Before Unified Extensible Firmware Interface (UEFI), there was legacy BIOS. You may hear us throwing around the term “legacy BIOS” all the time. Although sometimes we use BIOS and UEFI interchangeably (or sometimes at the same time), the actual term we should be using now is UEFI firmware. UEFI is the successor to legacy BIOS and there’s a reason why it is preferred firmware initialization infrastructure.
As you may have already read or you may already know, the BIOS is the main component when it comes to the booting process. There is so much activity that happens between power-on and OS login and the BIOS is in charge of the boot initialization to the OS. Before there was UEFI, legacy BIOS was becoming pretty complicated. As technology for legacy BIOS started to evolve, complexities and limitations with boot loaders began increasing. For one thing, legacy BIOS relied upon the real mode execution model that had a limited amount of total memory and often required external plug-ins to allow for more memory space. Also, as processor technology became more powerful, it was necessary to manually code certain elements into the code base. Unfortunately, due to the varying configurations and feature sets of the bootloaders, codes often did not merge well with the original code base and the code could get very messy/difficult to work on. With no governing body to oversee bootloader firmware development, it became difficult for vendors to create a universal bootloader for different systems and platforms.

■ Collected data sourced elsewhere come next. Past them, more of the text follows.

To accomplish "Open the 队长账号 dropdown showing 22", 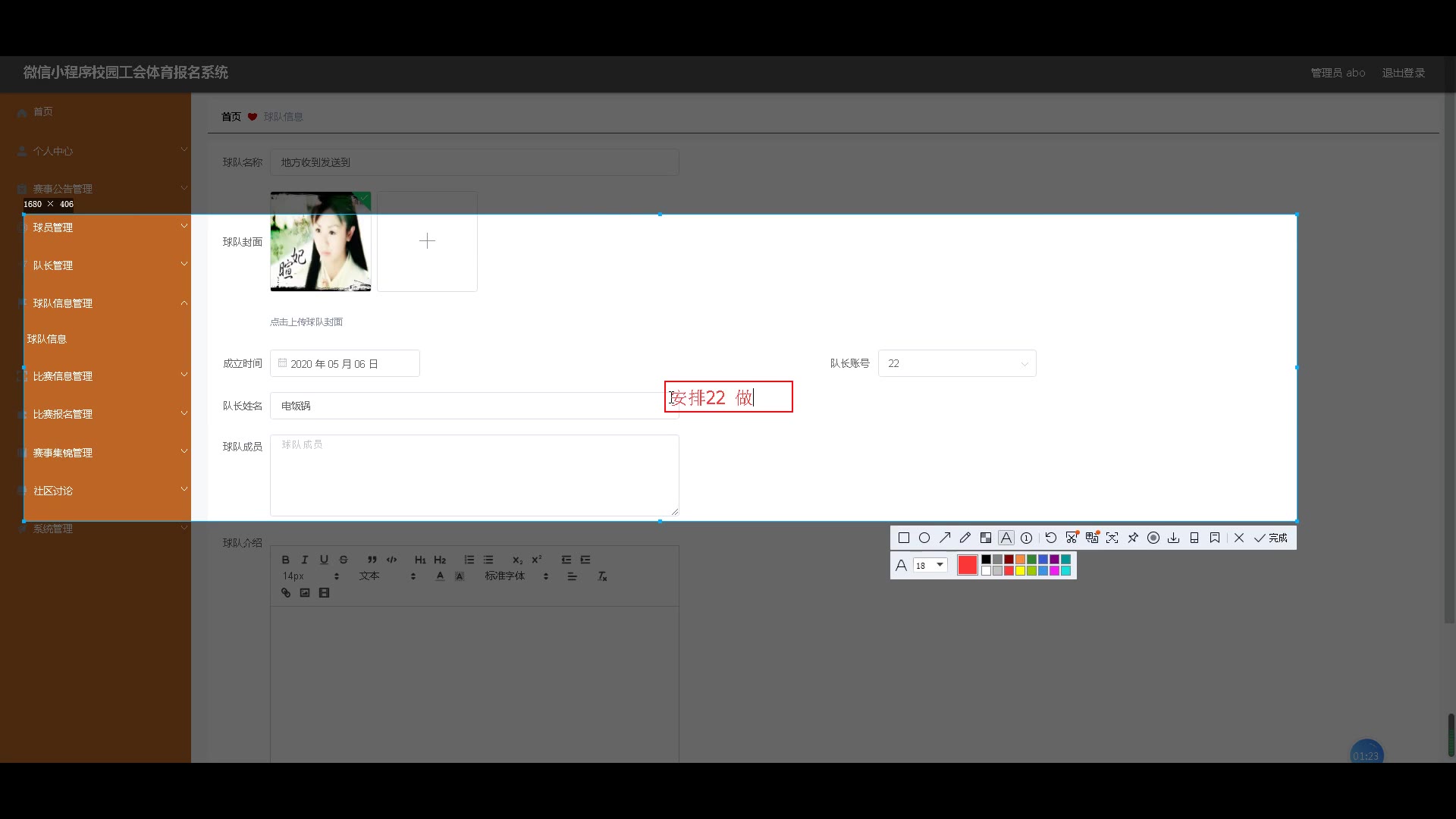I will pos(957,363).
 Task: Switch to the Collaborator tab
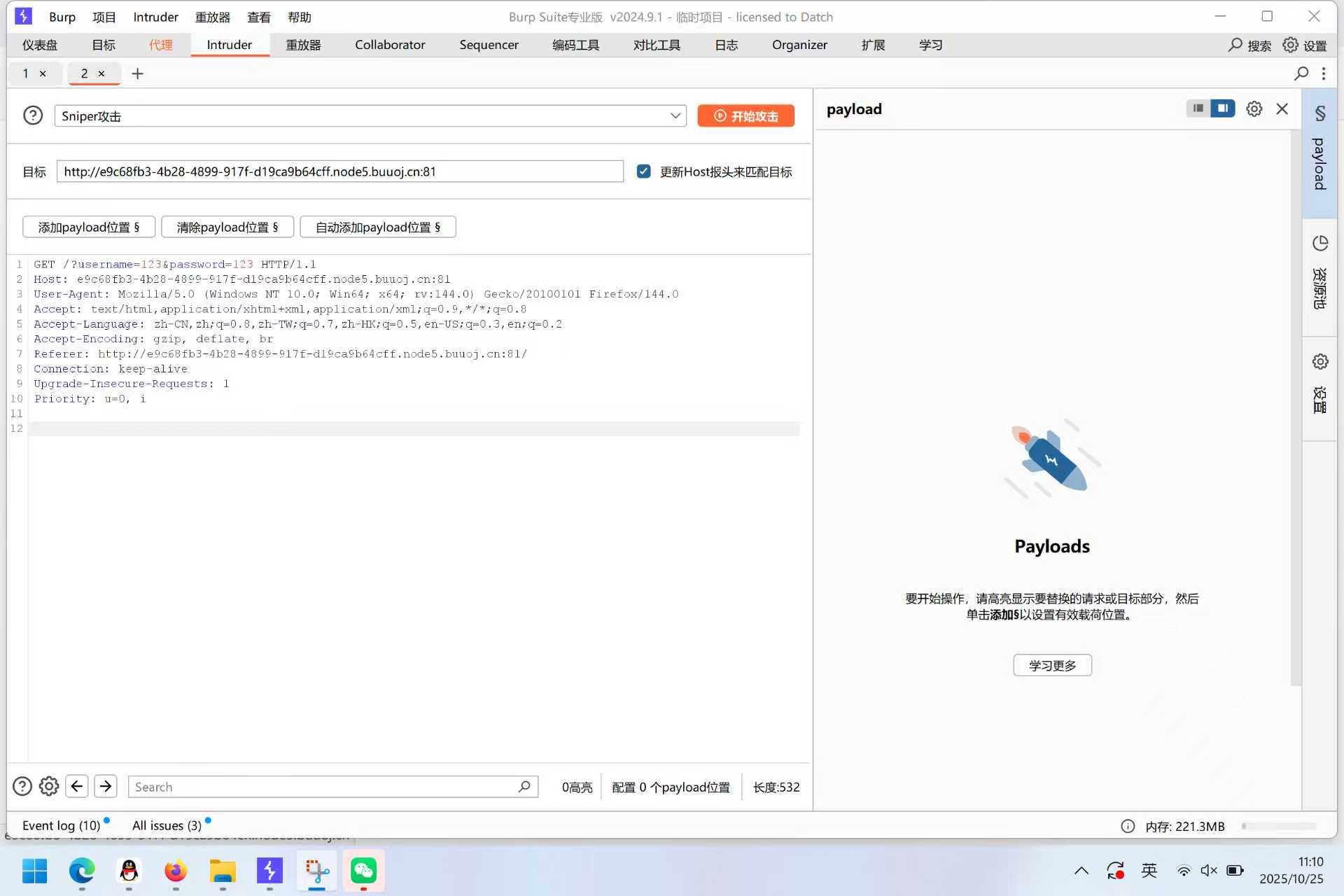click(389, 45)
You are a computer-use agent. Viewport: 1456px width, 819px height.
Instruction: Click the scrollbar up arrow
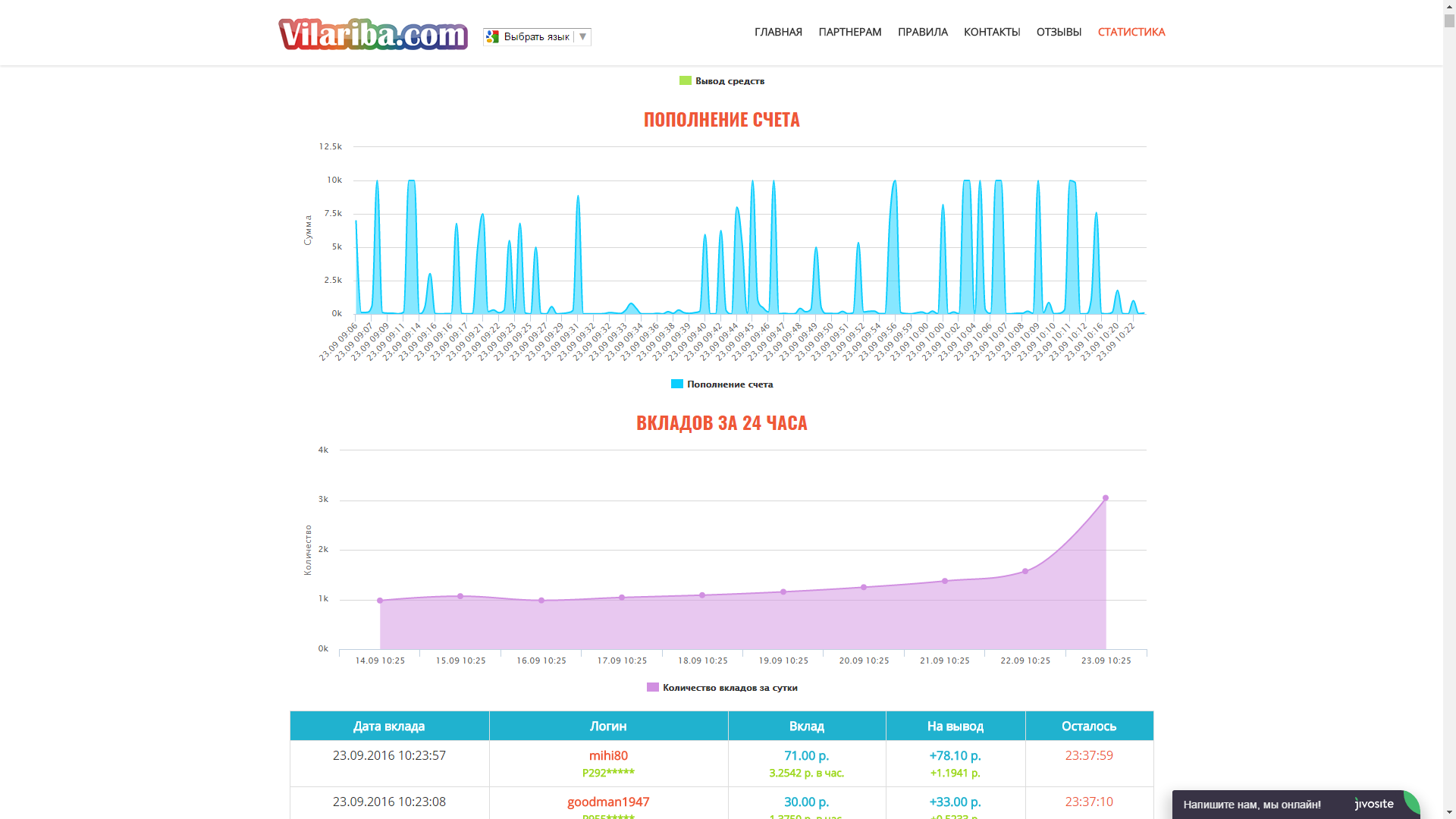[x=1449, y=6]
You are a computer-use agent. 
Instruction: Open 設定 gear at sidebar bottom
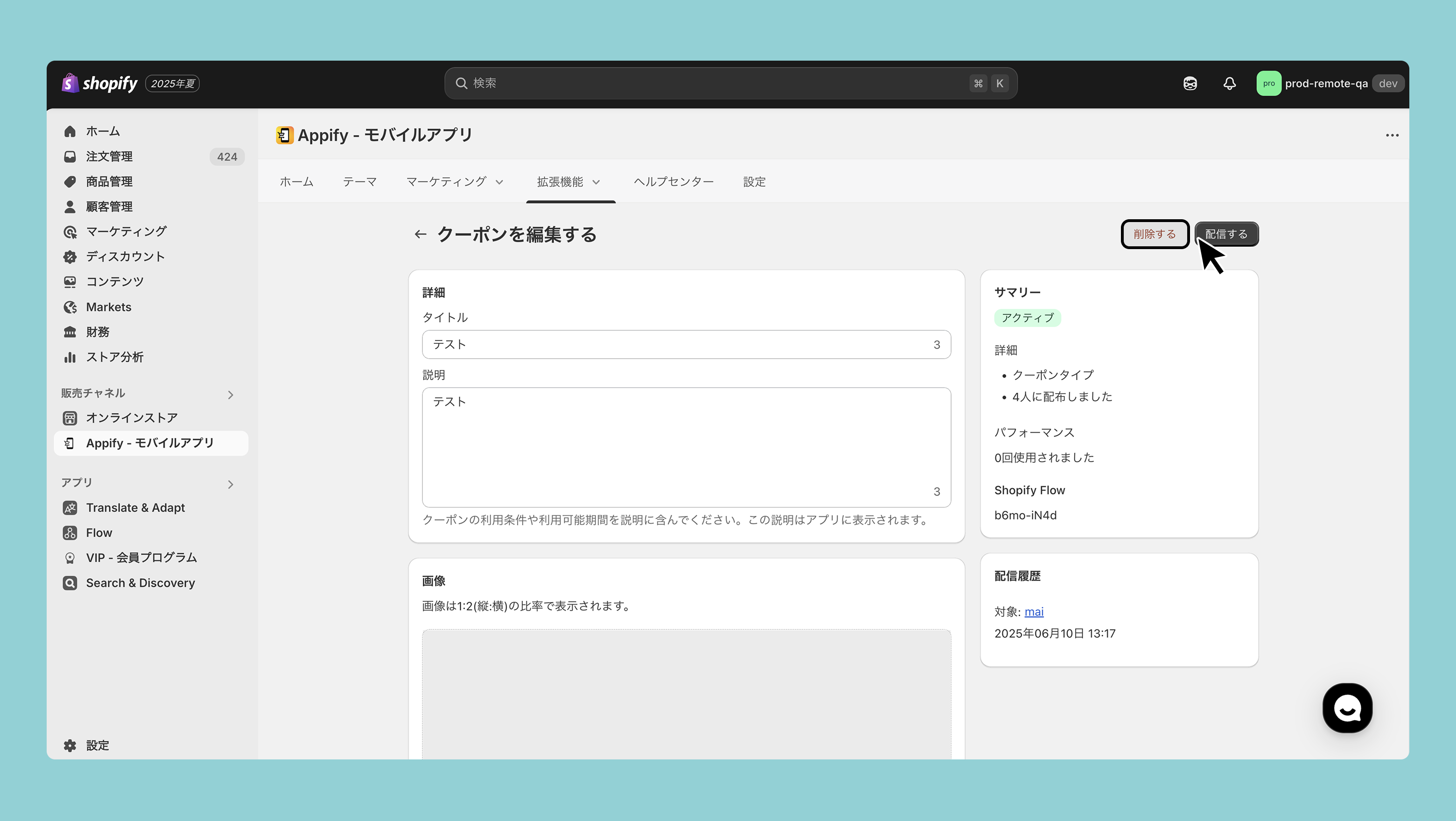pos(97,745)
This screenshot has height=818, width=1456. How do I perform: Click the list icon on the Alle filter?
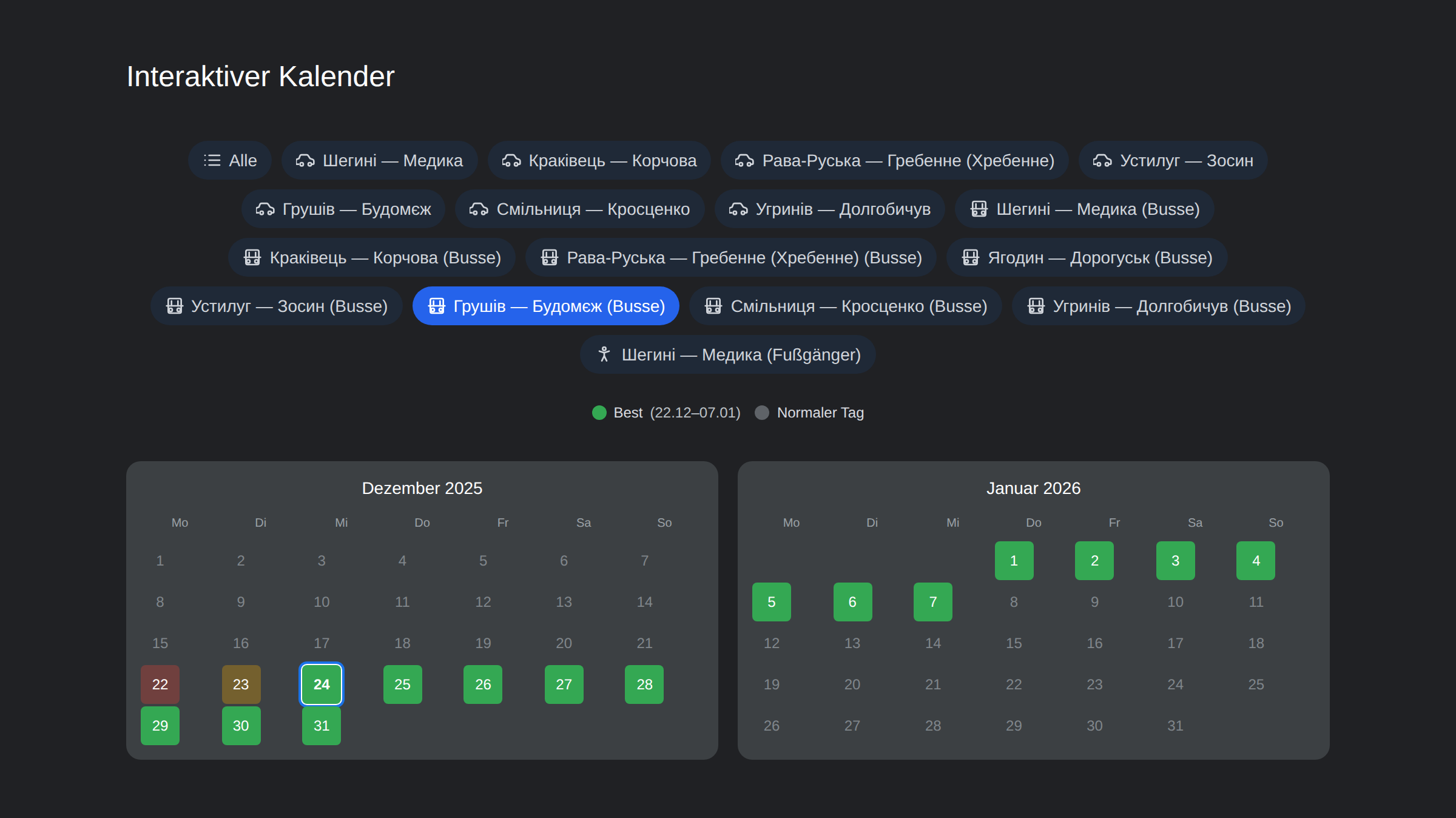tap(212, 160)
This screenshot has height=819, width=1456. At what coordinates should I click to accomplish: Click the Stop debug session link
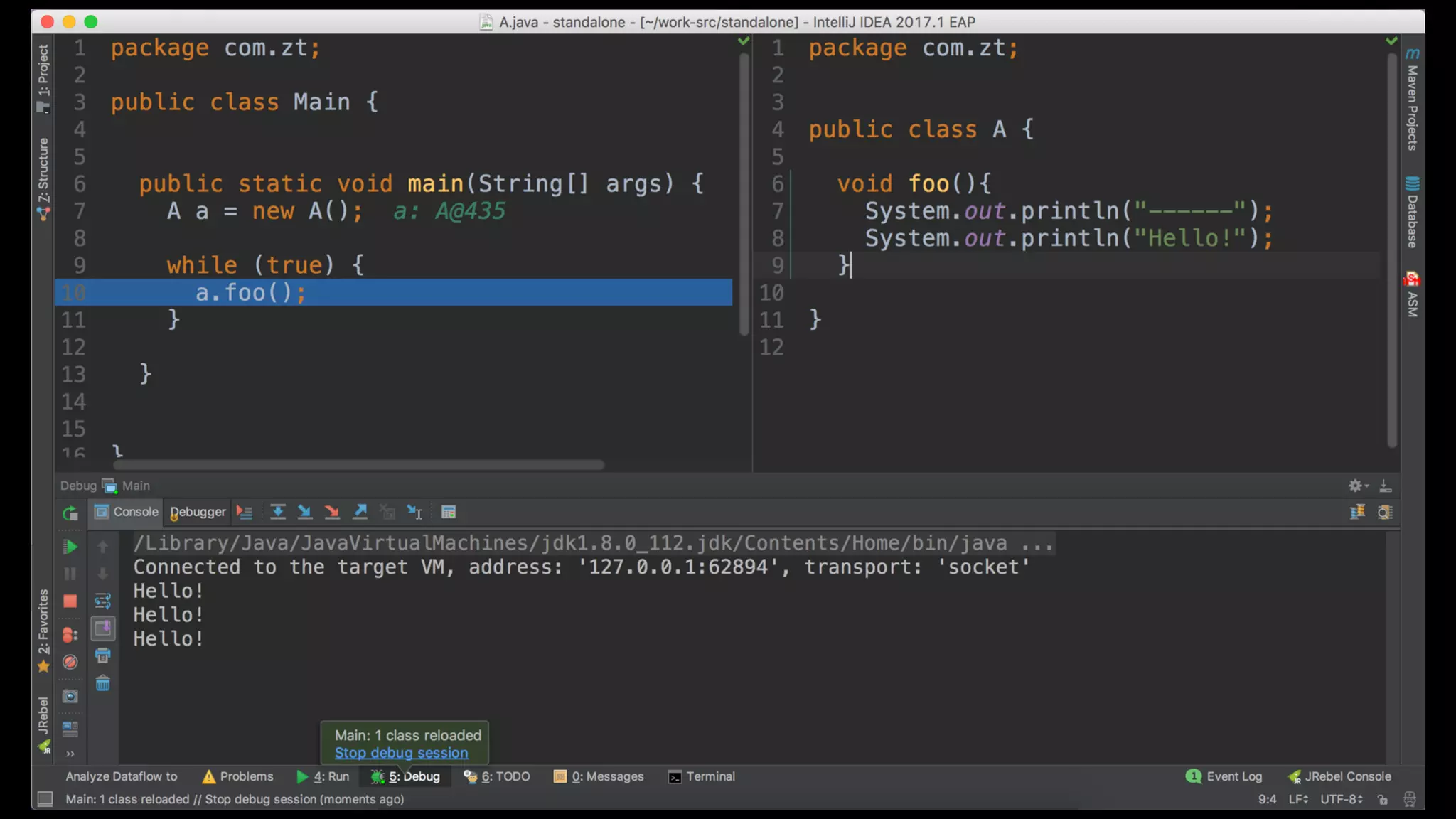pos(401,753)
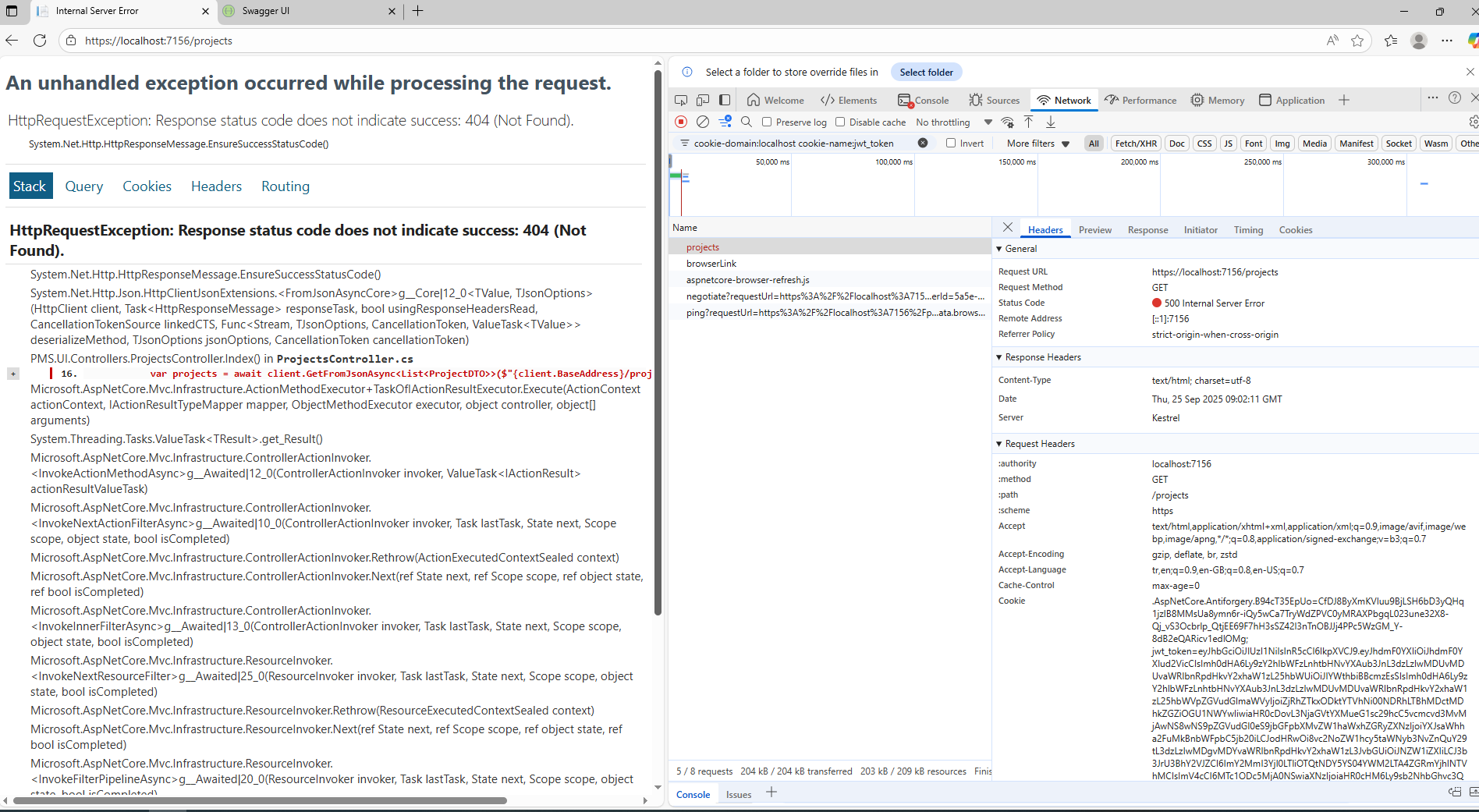This screenshot has width=1479, height=812.
Task: Enable the Invert filter checkbox
Action: 951,143
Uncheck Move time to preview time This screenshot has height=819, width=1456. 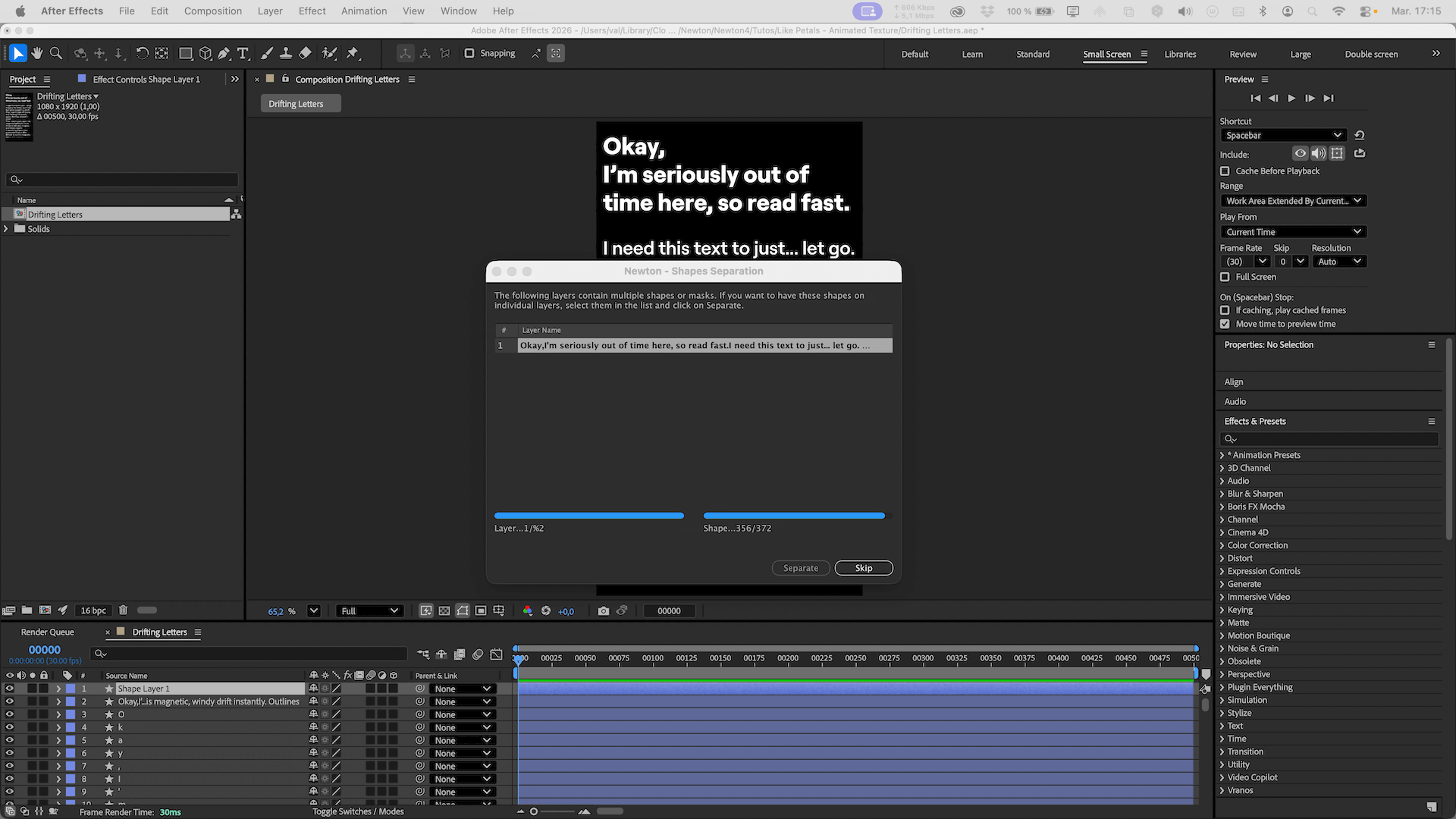(x=1225, y=324)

So how was this problem solved? The UEFI Forum was created as a governing body to standardize firmware initialization and advocate interoperability and modularity across various systems and platforms, such as ARM, x86, RISC-V, MIPS and more. The UEFI Forum comprises of computer scientists, leading technology companies, technology vendors and researchers who all collaborate on the UEFI specifications that allow for greater functionality when it comes to firmware initialization and booting. The UEFI specifications were specifically designed with compatibility and modularity in mind and incorporates C code to standardize code bases. Since many key technology players are involved with the UEFI Forum, firmware development has become more collaborative because they are all working together to support each others’ functionality. Bootloaders like Coreboot and Das U-boot have been developed for many years; however they aren’t as standardized as UEFI – in fact, there are over 40 different U-boot variations! With UEFI being fully standardized, UEFI provides the glue between the firmware and the operating system for any architecture, allowing an OS designer to develop once and design everywhere.